How quickly they forget

Ben Summerskill, crowing over the court decision against the Christian couple, goes too far. He points to Christians in the Middle East who are the targets of sectarian killings, to make the point that those in this country have it easy. Well, indeed. And the same argument rebounds on him. Does he think getting turned away from a hotel can be compared to what happens to gay people in the same countries?

The ruling is disturbing for a number of reasons, such as:

Firstly, the judge indicates that the concept of the law being discovered, a fundamental principle of common law, is alien to our current regime. Now the law is whatever the latest legislation says it is. This should make people like Summerskill pause for thought. Do they not recall the past, when this very same argument could have been used to throw them in jail? Would they humbly accept condemnation if the dial swung back? Or would they, then and only then, rediscover the concept of the law being subject to justice and not the whim of the current ruling class? Let Ben Summerskill follow his own argument to another country where homosexuality is still a crime. Are we to assume that Ben will lionise the law in that circumstance too?
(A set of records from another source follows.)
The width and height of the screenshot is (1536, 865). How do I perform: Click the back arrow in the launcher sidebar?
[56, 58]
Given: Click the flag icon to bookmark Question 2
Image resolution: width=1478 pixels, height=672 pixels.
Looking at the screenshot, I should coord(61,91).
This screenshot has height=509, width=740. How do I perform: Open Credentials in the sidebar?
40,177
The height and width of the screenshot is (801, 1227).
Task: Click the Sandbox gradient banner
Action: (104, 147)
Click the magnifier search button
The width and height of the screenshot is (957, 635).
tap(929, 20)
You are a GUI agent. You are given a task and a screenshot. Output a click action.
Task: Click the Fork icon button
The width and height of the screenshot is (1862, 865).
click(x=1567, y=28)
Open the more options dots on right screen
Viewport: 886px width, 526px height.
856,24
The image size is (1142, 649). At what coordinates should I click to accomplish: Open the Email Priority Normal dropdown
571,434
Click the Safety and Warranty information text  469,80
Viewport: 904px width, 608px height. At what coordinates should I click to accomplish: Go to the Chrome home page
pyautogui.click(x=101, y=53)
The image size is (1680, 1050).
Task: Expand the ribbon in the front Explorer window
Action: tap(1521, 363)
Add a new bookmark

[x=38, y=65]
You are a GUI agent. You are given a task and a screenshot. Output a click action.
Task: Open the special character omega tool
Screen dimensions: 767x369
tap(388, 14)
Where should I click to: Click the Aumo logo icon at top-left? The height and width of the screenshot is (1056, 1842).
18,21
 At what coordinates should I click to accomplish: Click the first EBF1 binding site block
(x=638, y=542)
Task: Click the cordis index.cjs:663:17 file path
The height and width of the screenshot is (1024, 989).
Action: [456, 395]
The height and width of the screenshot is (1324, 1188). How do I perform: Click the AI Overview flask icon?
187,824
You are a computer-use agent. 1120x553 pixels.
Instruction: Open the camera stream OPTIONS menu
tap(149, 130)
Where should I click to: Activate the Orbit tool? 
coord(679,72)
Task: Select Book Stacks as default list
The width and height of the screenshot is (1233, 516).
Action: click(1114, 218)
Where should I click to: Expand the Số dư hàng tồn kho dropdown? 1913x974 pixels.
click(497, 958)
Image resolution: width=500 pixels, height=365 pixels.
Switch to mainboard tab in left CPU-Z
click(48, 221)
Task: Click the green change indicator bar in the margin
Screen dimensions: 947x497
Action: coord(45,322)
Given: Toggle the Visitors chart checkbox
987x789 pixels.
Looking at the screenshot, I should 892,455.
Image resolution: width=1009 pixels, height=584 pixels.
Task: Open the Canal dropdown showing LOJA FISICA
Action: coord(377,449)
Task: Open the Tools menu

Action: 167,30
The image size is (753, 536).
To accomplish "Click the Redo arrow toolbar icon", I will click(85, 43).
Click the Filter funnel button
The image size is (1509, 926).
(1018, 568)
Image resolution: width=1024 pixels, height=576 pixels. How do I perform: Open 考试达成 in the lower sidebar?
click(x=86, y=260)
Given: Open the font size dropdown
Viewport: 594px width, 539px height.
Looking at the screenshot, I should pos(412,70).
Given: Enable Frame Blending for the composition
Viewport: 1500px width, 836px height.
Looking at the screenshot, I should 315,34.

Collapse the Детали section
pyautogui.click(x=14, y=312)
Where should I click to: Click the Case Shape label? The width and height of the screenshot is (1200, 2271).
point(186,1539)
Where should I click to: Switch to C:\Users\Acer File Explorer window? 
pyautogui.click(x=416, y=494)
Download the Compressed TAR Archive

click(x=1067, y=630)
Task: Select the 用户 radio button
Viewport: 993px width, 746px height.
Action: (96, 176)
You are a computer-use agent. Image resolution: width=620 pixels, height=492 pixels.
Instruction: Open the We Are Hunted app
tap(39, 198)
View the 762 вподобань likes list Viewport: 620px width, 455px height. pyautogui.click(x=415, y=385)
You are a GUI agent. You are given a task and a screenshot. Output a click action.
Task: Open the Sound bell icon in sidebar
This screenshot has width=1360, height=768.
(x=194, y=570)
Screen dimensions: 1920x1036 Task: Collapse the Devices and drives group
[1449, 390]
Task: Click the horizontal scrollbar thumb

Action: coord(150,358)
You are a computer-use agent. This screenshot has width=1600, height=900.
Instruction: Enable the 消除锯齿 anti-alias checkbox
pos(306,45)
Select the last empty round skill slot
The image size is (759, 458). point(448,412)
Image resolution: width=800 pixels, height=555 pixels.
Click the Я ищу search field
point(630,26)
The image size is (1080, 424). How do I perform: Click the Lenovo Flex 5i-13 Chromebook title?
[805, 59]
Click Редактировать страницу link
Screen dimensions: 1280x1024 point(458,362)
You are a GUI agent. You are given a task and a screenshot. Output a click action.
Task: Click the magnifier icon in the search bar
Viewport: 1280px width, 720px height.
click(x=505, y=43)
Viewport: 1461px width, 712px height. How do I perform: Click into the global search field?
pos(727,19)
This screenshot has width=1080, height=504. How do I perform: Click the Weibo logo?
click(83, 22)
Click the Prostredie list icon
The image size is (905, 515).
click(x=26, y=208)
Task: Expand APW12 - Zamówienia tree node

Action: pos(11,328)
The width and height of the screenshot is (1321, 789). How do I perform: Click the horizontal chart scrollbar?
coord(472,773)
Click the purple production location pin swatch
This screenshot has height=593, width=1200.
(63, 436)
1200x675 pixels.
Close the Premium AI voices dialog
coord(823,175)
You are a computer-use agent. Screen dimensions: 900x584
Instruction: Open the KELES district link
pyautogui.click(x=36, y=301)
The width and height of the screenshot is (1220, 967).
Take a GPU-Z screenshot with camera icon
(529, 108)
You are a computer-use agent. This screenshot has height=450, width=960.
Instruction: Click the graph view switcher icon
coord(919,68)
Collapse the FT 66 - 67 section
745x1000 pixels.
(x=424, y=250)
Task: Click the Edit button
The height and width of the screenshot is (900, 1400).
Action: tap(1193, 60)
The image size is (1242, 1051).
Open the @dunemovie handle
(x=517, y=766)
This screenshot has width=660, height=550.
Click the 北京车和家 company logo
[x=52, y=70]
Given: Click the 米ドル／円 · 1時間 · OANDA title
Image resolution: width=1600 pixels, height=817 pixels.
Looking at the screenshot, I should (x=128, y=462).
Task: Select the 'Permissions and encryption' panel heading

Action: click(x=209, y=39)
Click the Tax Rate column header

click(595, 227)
Secondly, it shows, yet again, that the concept of private property has been virtually destroyed. The idea that it is their hotel, and they can let whoever they want stay, and turn away whoever they want, has gone.

UPDATE: Sean Gabb says it better than me, in this press release from the Libertarian Alliance

2 comments:

James Higham said...

Northnorwester covered this too - it's so effing appalling.

Trooper Thompson said...

James,

the original version of the story I saw contained the speech of the judge and it was indeed appalling. He was basically saying the law is whatever the current ruling class say it is, totally against the principles of English common law. Not that that should surprise anyone, the ruling class have forever erected courts above the common law in order to apply their version of law, such as admiralty courts to try smugglers, because the juries always let them off.